## Activity
An exact transcription is needed, starting at the line containing "Task: Click the author email envelope icon" and running through the last line of the records, with every picture left out.

## Records to use
Segment Open

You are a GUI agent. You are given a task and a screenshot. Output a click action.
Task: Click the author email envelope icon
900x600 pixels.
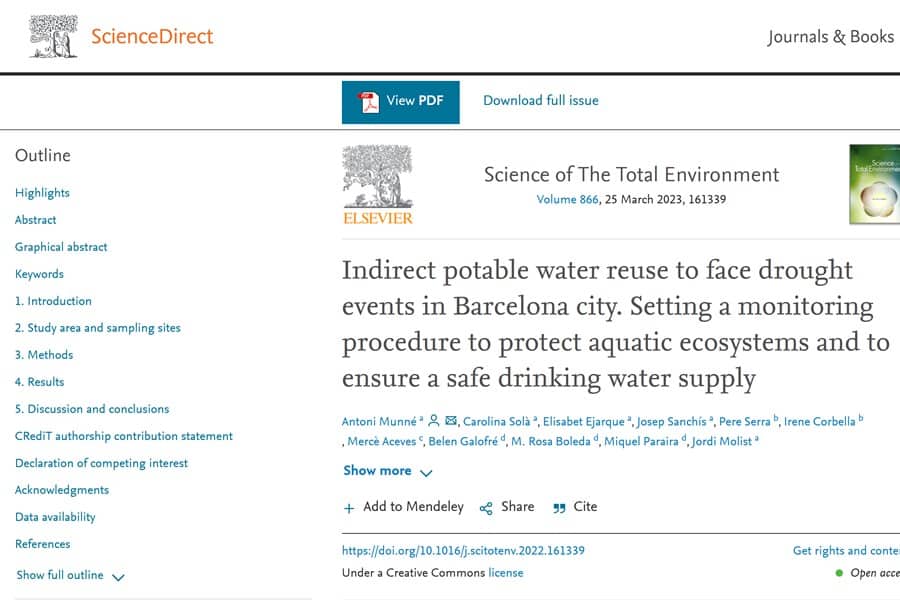[451, 421]
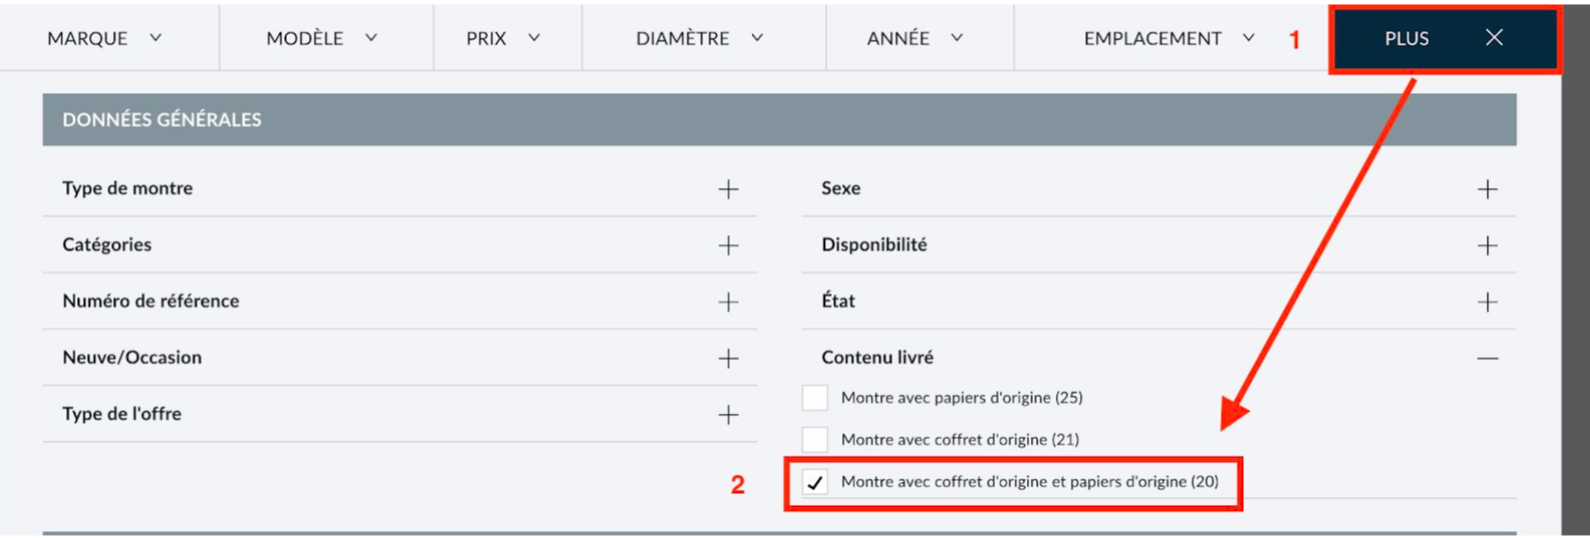Open Numéro de référence plus icon
Viewport: 1590px width, 538px height.
coord(728,302)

Segment Closed

## Expected answer
Task: Click the author email envelope icon
900x600 pixels.
[451, 421]
Open Numéro de référence plus icon
Viewport: 1590px width, 538px height.
coord(728,302)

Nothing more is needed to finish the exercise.